CASE REPORT

A 7-year-5-month-old girl, Caucasian, previously healthy, who consulted because for three days she had presented an asymptomatic eruption of multiple small, nonconfluent dark-brown macules on the neck, trunk (Figure 1) and proximal extremities. No history of inflammatory skin lesions or drug exposure. Rest of mucocutaneous examination, systemic assessment, and routine laboratory investigation, were normal. Given the clinical suspicion of acquired macular pigmentation of unknown etiology, a general term that encompasses a group of diseases with similar clinical and histological characteristics, a skin biopsy was performed. Histopathological examination findings were: melanic hyperpigmentation of keratinocytes of the basal layer of the epidermis; pigmentary incontinence with a lack of numerous melanophages in the papillary dermis and no presence of interface changes; slight superficial perivascular lymphocytic infiltrate; normal mast cell count. Histopathological examination confirmed the diagnosis of idiopathic eruptive macular pigmentation (IEMP). The evolutionary prognosis of the dermatosis was explained to the patient and parents and no treatment was prescribed. IEMP remained stable for 26 months, at which point it began to decline until its total disappearance after 37 months.

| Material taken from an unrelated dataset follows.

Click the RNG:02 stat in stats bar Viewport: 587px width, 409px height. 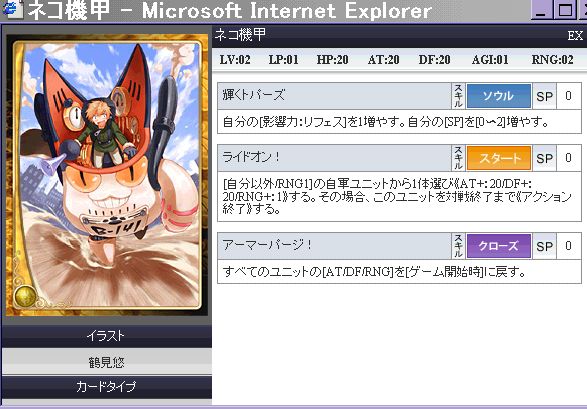point(553,59)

Figure 1. Multiple discrete, dark-brown, round-to-oval, small (< 1 cm in diameter), well-defined, nonconfluent macules over the front and back of the patient´s trunk. 

IEMP is a rare dermatosis first described in 1978 by Degos et al. but it was in 1996 when Sanz de Galdeano et al. [¹] established the following diagnostic criteria: 1) Eruption of asymptomatic, nonconfluent, brownish-black macules involving the trunk, neck, and proximal regions of the arms and legs in children or adolescents; 2) Absence of preceding inflammatory lesions; 3) No prior exposure to drugs; 4) Hyperpigmentation of the basal cell layer of the epidermis and prominent dermal melanophages without visible damage to the basal layer or lichenoid inflammatory infiltrate; 5) Normal mast cell count.

Since the publication of these criteria, they have been used regularly in case reports. In 2015, Joshi et al. [²] reviewed 24 case reports of IEMP and proposed a revised diagnostic criteria that incorporates a papillomatosis variant and emphasizes the main histological findings. The new criteria are as follows: 1) Eruption of brownish-black, discrete, nonconfluent, asymptomatic macules and/or slightly raised plaques that resemble acanthosis nigricans and involve the face, neck, trunk, and proximal extremities, with complete resolution after months to years; 2) Affects mostly children and adolescents (i.e., those in the first two decades of life); 3) Epidermal hypermelanosis with or without papillomatosis as the main histological finding with an absence of dermal inflammation; 4) A lack of numerous dermal melanophages and no presence of interface changes; 5) Absence of preceding inflammatory lesions; 6) No previous drug exposure; 7) Normal mast cell count.

IEMP is an unusual benign melanosis. Most cases have been reported in Asian populations, and few cases have been reported in white, Hispanic, and black individuals [³]. Its pathogenesis is unknown. It has been hypothesized that it is related to hormonal factors, affecting almost exclusively healthy children and adolescents [⁴]. Our patient developed thelarchia two months after the beginning of the IEMP and had menarche one month after its total disappearance, facts that would support this pathogenic hypothesis. The diagnosis of IEMP is based on clinical and histopathological criteria, as well as on the evolutionary course [²]. Differential diagnosis should be made with: lichen planus pigmentosum, dyschromic erythema perstans/ashen dermatosis, postinflammatory hyperpigmentation, fixed drug eruption, and urticaria pigmentosa [², ⁵]. Knowledge of this rare entity guarantees a correct diagnosis and adequate counseling to avoid unnecessary treatment and to alleviate anxiety for the patient and parents, as the disease is self-limited and resolves without treatment over the course of several months to a few years. So far, there is no documentation of recurrences [⁴].

ACKNOWLEDGEMENTS

We acknowledge to the pathology laboratory ABC Pathologists Aragón Biopsias y Citología SL for carrying out the histopathological study of this case.